L'actualité du jour met en lumière la fracture grandissante entre le Quai d’Orsay et l'ambassade des États-Unis à Paris. En effet, l'ambassadeur américain a récemment décliné une convocation du ministère des Affaires étrangères, suscitant des réactions vives dans les milieux diplomatiques. L’événement, rapporté par Les Echos, souligne les tensions palpables entre les deux parties.
Jean-Noël Barrot, ministre des Affaires étrangères, aurait demandé que Charles Kushner, l’ambassadeur actuel, ne puisse plus entrer en contact direct avec les membres du gouvernement français. Ce dernier a une nouvelle fois justifié son absence par des « engagements personnels », après avoir suscité la controverse avec des commentaires jugés inopportuns sur la mort d’un militant d'extrême droite. Ses déclarations, attribuées à un prétendu « extrémisme violent de gauche », semblent résonner comme une ingérence dans les affaires françaises, notamment après ses critiques sur la gestion de l'antisémitisme par Emmanuel Macron, mises en avant par L’Express.
Le portrait de Charles Kushner, en tant que personnage éloigné des usages diplomatiques traditionnels, révèle un homme qui, selon L’Express, ne parle pas français et déteste les réunions. Notamment gracié par Trump en 2020 pour des infractions passées, il semble avoir une vision très tranchée sur le Moyen-Orient, ne tenant compte que de ceux qui partagent son avis, comme il l’a précisé lors de ses rares interventions médiatiques.

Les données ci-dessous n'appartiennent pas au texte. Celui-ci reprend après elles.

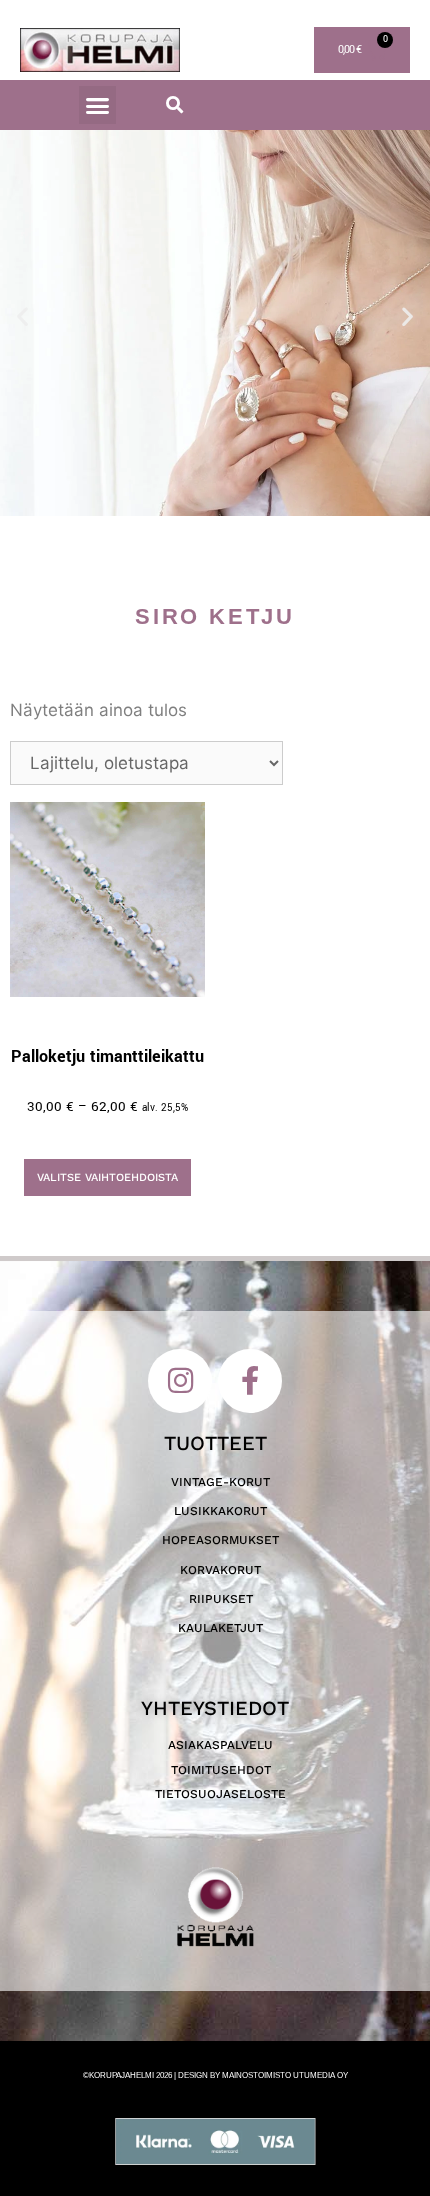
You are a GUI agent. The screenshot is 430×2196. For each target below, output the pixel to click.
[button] (98, 105)
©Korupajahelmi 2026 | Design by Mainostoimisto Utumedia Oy (215, 2075)
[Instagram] (180, 1381)
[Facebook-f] (250, 1381)
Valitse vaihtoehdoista (107, 1177)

Parallèlement, la diplomatie américaine est également au cœur de la controverse en Belgique, où l’ambassadeur Bill White fait face à des accusations d’interférences dans des enquêtes judiciaires. Le Premier ministre, Bart De Wever, l’a accusé de vouloir « semer le désordre ». Le Soir s'interroge sur l'avenir de cette crise, mais juge peu probable un renvoi de l’ambassadeur aux États-Unis, tant ses actions restent alignées avec la stratégie de l'administration actuelle.
Du côté du Moyen-Orient, la situation est tout aussi complexe. Une évacuation inattendue de l’ambassade américaine à Beyrouth a soulevé des questions sur les motivations sous-jacentes, qu'il s'agisse de tensions accrues avec l'Iran ou d'une escalade contre le Hezbollah. Les dirigeants américains sont divisés, entre le pessimisme de certains responsables militaires, tel que rapporté par The Wall Street Journal, et les positions plus alarmistes de Trump. L'inquiétude est palpable, surtout avec des mises en garde sur les conséquences d'une action militaire contre l’Iran.
Sur le plan interne, le régime iranien a exprimé sa position ferme, mais des rapports d’opposition indiquent un climat de peur parmi la population, avec de nombreuses familles réticentes à envoyer leurs enfants à l'école en raison des répressions. Comme le souligne The Guardian, « nos salles de classe sont vides parce que nos cimetières sont pleins », une phrase troublante qui résume le climat d'incertitude actuelle.
Enfin, l'affaire Epstein resurgit avec des implications encore floues, touchant des personnalités politiques au Royaume-Uni comme Peter Mandelson, qui a été brièvement interpellé pour des allégations de manquements graves. La presse française, dont Le Monde et Mediapart, explore en détail les connexions de figures célèbres avec ce scandale, apportant un éclairage nouveau sur un sujet déjà tumultueux.
Pour conclure cette revue, une découverte scientifique récente, rapportée par The New York Times, suggère que nos ancêtres, il y a 560 millions d'années, étaient des cyclopes. Cette surprenante information enrichit notre compréhension de l'évolution et laisse planer le mystère sur nos origines.